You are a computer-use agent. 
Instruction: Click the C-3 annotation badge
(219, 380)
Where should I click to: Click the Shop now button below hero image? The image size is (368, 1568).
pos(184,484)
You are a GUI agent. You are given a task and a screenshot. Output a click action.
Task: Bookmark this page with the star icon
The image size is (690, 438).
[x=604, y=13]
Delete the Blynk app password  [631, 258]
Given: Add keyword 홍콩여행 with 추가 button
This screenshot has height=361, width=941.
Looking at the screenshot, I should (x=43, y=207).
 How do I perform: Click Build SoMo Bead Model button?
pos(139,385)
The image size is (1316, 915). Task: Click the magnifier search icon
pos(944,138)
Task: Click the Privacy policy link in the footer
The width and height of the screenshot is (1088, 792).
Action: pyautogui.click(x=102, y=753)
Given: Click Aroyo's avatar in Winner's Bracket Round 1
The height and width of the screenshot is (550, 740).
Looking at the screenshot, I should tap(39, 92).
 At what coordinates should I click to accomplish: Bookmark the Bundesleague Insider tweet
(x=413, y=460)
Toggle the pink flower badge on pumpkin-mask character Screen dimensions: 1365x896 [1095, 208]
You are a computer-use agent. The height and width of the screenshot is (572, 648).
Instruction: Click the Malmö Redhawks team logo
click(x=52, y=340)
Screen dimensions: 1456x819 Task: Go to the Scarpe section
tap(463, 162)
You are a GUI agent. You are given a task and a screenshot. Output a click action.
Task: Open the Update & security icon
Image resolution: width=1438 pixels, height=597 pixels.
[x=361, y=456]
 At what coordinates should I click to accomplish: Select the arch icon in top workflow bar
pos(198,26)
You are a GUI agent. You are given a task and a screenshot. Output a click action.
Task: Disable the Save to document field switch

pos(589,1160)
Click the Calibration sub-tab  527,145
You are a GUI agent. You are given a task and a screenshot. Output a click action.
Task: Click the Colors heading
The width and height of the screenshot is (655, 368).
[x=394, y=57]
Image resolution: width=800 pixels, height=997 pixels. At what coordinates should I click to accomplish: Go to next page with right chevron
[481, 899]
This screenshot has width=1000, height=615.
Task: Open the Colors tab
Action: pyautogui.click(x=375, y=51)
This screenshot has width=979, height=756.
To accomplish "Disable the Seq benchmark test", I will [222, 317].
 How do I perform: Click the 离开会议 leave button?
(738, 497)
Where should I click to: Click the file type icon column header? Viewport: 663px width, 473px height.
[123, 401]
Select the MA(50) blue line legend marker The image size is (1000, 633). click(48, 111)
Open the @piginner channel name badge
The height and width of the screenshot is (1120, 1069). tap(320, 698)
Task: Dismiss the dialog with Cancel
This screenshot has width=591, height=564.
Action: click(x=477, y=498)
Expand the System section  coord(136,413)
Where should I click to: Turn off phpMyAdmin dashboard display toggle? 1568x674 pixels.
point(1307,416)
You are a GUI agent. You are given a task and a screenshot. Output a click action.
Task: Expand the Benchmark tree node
- - -
Problem details:
For the listing shown above, count the lines that contain the word "computer" and supply only the result.

Answer space:
2